Nothing but the lines from the one that contains "1133x708 pixels." through the end of the listing should appear, set down exactly.

=== MATERIAL PROVIDED ===

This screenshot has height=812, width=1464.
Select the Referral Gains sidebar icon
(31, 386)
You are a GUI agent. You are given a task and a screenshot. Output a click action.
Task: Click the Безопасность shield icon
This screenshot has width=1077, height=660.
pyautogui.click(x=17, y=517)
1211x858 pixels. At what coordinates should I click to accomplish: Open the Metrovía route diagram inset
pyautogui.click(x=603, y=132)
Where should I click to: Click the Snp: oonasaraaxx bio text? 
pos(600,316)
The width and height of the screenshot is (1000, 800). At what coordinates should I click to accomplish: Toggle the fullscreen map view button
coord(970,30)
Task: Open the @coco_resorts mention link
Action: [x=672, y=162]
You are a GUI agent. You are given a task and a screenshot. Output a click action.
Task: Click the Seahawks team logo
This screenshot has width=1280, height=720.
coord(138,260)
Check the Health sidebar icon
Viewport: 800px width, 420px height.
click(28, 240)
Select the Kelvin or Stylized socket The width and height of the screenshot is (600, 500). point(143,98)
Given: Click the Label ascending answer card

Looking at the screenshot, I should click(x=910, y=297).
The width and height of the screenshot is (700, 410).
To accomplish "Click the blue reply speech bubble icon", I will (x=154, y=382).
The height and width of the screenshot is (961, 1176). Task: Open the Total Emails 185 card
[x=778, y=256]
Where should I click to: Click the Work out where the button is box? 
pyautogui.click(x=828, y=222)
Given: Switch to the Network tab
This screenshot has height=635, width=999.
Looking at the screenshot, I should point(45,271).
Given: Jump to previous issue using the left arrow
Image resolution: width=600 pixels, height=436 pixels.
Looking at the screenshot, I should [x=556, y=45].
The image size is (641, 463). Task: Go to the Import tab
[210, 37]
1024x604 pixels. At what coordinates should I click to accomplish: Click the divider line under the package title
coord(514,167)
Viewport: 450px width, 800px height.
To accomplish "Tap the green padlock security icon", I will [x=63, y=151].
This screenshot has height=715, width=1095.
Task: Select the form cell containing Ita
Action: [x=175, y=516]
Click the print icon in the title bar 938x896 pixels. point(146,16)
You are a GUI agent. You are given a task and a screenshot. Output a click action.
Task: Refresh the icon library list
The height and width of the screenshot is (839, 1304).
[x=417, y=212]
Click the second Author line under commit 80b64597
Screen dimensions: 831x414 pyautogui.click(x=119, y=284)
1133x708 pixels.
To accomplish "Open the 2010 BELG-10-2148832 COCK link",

===

§ **RESPONSE TO THIS TASK**
1133x708 pixels.
To accomplish "Open the 2010 BELG-10-2148832 COCK link",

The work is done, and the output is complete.